4) Lack of True Commitment --- The fast erosion of a spirit of commitment to duty in our societies that makes people to develop a casual and flippant attitude towards everything in life without any heart and mind commitment to observe principles and seek for excellence. This is particularly running wild among teenagers and young adults, which is very troubling. This makes it hard for people to be committed to the duties and sacrifices required by courtships, marriages, and family life. There is a strong wave of the toxic and infectious spread among populations, of the desire to obtain “free stuff” without labor, from agencies, governments, organizations, churches, workplaces etc. I identify the root for laziness and careless attitude in homes and families where true commitment is not properly taught and practiced. Students even want “free grades” and “free submission of tests, papers, and theses” by plagiarism, cutting and pasting, or someone doing it for them without any efforts on their part.

5) Marital Unfaithfulness --- The escalation of unfaithfulness resulting from high levels of adultery and fornication. These are promoted by the explosion of nudity, pornography, and immorality in our communities that undermines the respect for sexual activities as an exclusive act reserved only for marriage.
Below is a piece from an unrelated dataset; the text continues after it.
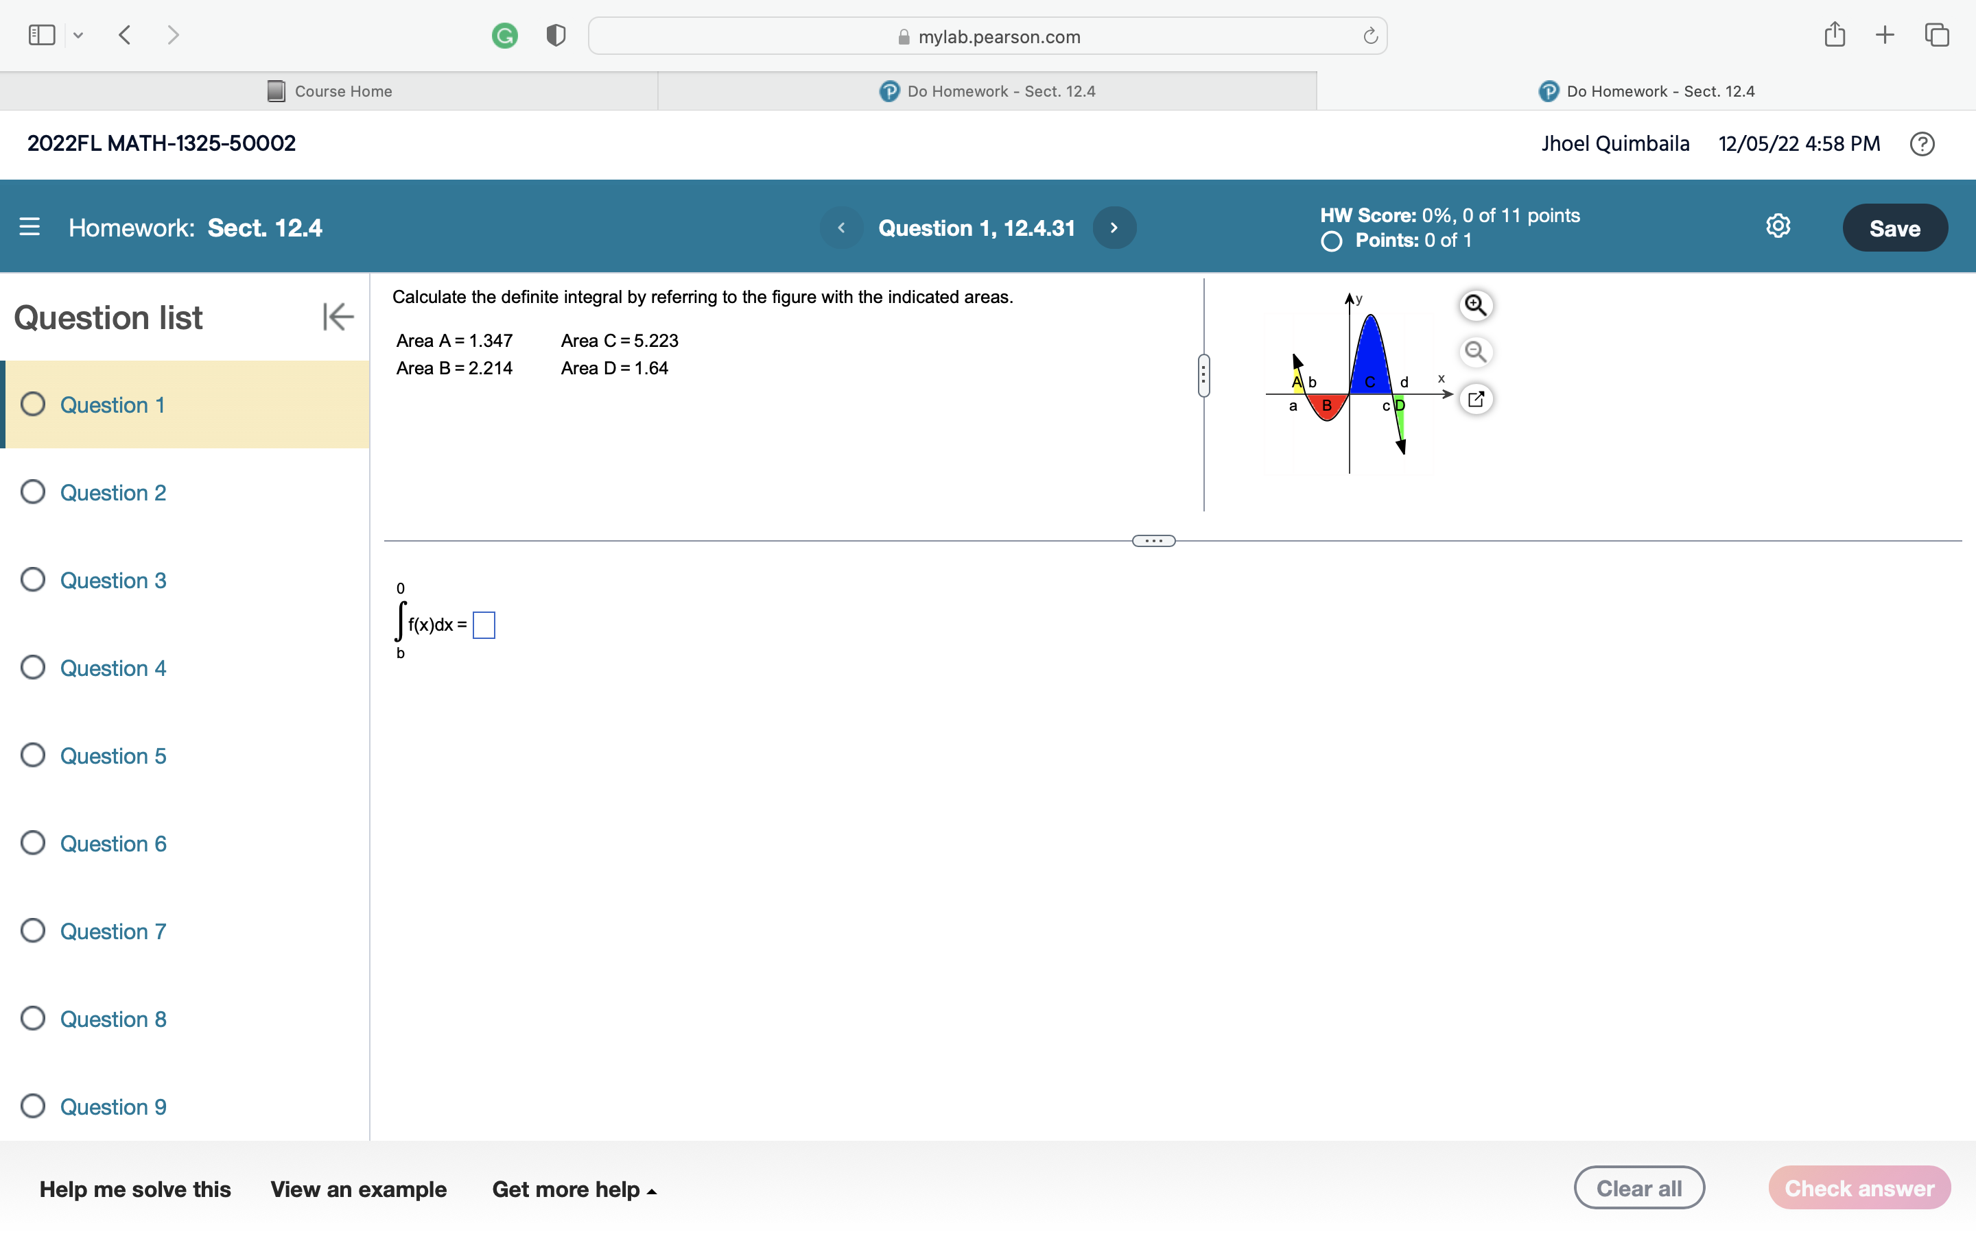Screen dimensions: 1976x1234
Task: Switch to the Course Home tab
Action: (329, 91)
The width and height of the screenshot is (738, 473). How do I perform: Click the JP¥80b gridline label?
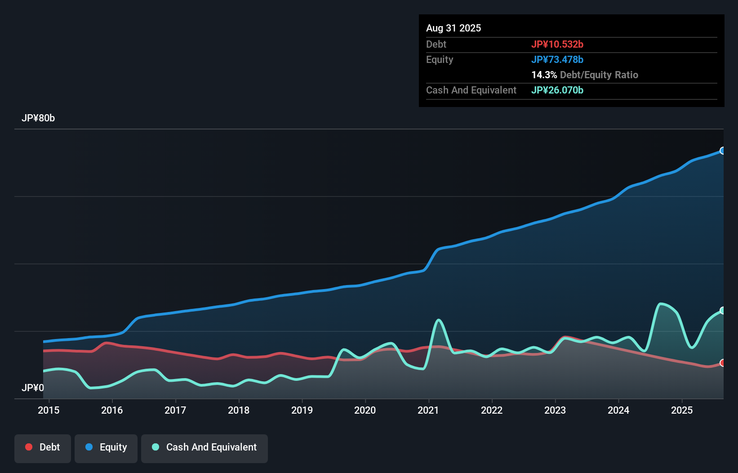pos(39,118)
6) Lack of True Love --- Misinterpretation of mere physical attraction, infatuation, and sexual desire as real love that could be depended on for a permanent union of marriage. Lack of understanding, that love is an act of the will (not just feelings) to look out for the welfare, progress, and best interest of the one you love, whether you feel or not feel anything; but the passionate (feeling) love in you is the spark to move you on, and should never be the final basis for courtship or marriage.

7) Immoral Lifestyles --- Many girls and women who offer themselves cheaply to men due to the desperation to have babies; or get their financial, accommodation, and several material needs met. People force to live beyond their means, and therefore yield to the temptation to engage in immoral lifestyle and selling of their bodies for money and material things.

8) Forced Marriages --- Forced marriages that are unprepared for, due to illegal or unexpected pregnancy, or the rush to solve a medical problem (ex. A lady who might be told by a Doctor that she has a short time to have babies before the door is medically closed).

9) Arranged Marriages --- Arranged marriages by parents and adults where the two people do not really love each other for any lasting marriage relationship.

10) Ignorance --- Lack of pre-marital counseling, absence of training in the home that prepares people for future courtship and marriage, or poor counseling that does not provide the important details of the meaning and purpose of marriage.

11) No Fear of God --- Absence of the fear of God in the lives of many people that causes them to disrespect marriage, and neglect or refuse to seek the welfare of people they get into romantic or close relationship with. Unfortunately, this often includes even several people who are members of churches, pastors, leaders in churches and Christian groups or other religious bodies, or persons who portray spirituality but are merely religious.

We must identify and adequately deal with the roots

Parents, Guardians, Family Elders, Pastors, and Counselors, must ensure that their parenting, training, preaching, teaching, and counseling seek to address these root causes of our relationship, marriage, and family life problems. If all these factors are properly dealt with, then we could produce lasting solutions to the problem of many of our dead-on-arrival courtships and marriages. Just as Jesus opened the minds of the disciples to understand the scriptures (Luke 24:45), we need to pray and ask the Lord to open our minds to understand the real meaning and purpose of the institution of marriage, and good courtship that prepares us for a good marriage and fruitful marriage life.

God Himself says “Marriage is a mystery” (Ephesians 5:32), so who can finally make us understand what God calls a mystery, if God the Creator Himself does not provide us with the real meaning or marriage, at least at our human level, in a way that we can understand? Yes, God will. We should be encouraged to believe that there is still hope for us and our children to repair our damages, and for future marital and family success.